5. Obtain your Federal Tax ID Number (also called EIN) from the IRS. Use the IRS EIN online application. After you select your state, the IRS will ask if you are a husband and wife company. Select yes. Then on the next page, the IRS will ask if you’d like to be taxed as a multi-member LLC (Partnership taxation) or a single-member LLC (Qualified Joint Venture taxation). You’ll select single-member LLC.
Note: After your EIN is issued by the IRS, they will provide you with an EIN Confirmation Letter. At the top of the letter you will only see one of the spouses’ names and the abbreviation “SOLE MBR”. Don’t be alarmed though, your Qualified Joint Venture election has been noted by the IRS. Further, you aren’t technically “making the election” by obtaining your EIN. As stated in Revenue Procedure 2002-69 (section 4), however you choose to file your taxes (whether as a Partnership or a Qualified Joint Venture), the IRS will accept.
How to Change Husband Wife Partnership LLC to a Qualified Joint Venture?

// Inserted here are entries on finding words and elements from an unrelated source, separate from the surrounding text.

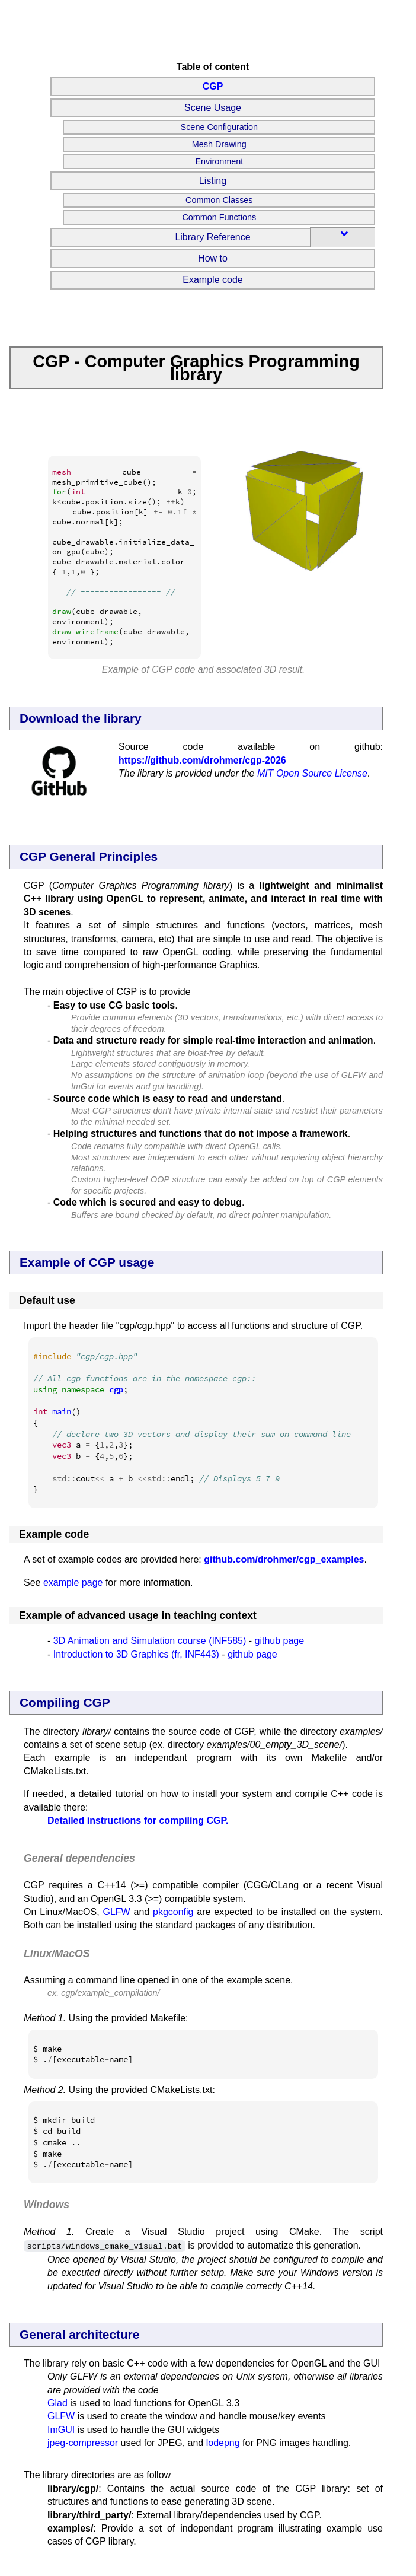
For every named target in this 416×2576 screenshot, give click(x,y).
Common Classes (219, 200)
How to (213, 258)
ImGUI (61, 2429)
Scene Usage (212, 108)
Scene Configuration (219, 127)
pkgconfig (173, 1912)
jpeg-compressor (82, 2442)
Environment (219, 161)
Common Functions (219, 217)
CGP (213, 86)
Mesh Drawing (219, 144)
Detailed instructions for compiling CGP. (138, 1820)
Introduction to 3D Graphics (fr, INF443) (136, 1654)
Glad (57, 2402)
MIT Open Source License (312, 773)
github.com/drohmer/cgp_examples (284, 1559)
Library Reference (212, 237)
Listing (212, 181)
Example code (212, 280)
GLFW (116, 1912)
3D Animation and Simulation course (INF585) (150, 1641)
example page (73, 1583)
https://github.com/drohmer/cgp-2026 (202, 760)
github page (280, 1641)
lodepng (223, 2442)
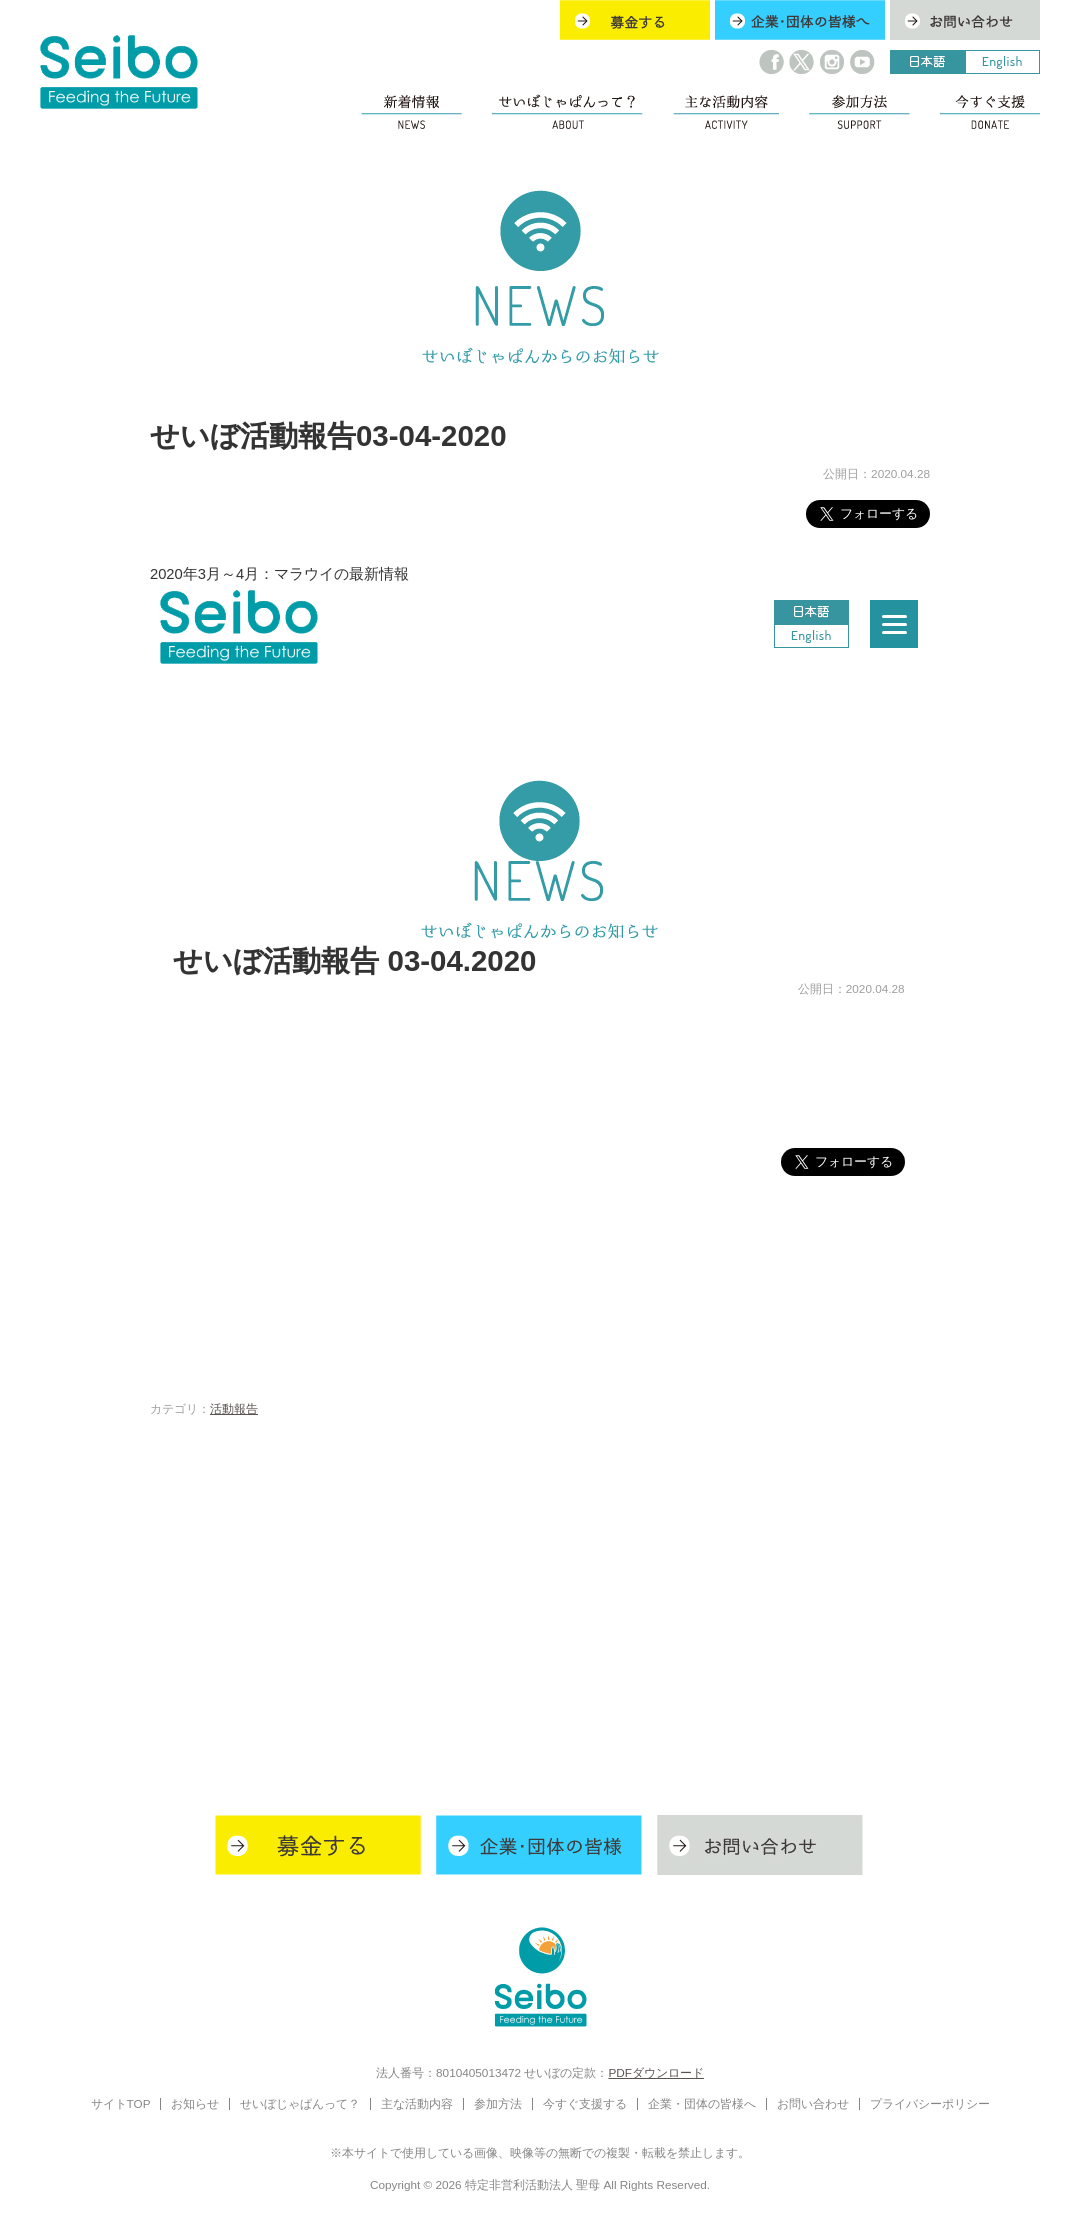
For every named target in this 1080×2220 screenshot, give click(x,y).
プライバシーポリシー (930, 2103)
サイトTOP (121, 2103)
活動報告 (234, 1408)
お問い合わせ (813, 2103)
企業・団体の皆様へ (702, 2103)
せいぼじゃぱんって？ (300, 2103)
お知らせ (195, 2103)
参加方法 (498, 2103)
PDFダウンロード (656, 2072)
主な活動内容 (417, 2103)
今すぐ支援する (585, 2103)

Do you have an existing husband and wife LLC taxed as a Partnership and want to change it to a Qualified Joint Venture?
Here are the steps:
1. Make sure the LLC is formed in a community property state and you meet the requirements listed above.
2. Download this Qualified Joint Venture notification letter.
3. Mail your letter to the IRS.
Depending on the state where your LLC is located, you’ll mail your letter to either Kansas City, Missouri or Ogden, Utah:
Department of the Treasury
Internal Revenue Service
Kansas City, MO 64999
Department of the Treasury
Internal Revenue Service
Ogden, UT 84201
Note: There is no street address needed.
To determine which address you should use, please reference this page:
4. Wait 30-45 days for an IRS Confirmation Letter. The letter confirms that the IRS will now recognize your husband and wife LLC as a Qualified Joint Venture.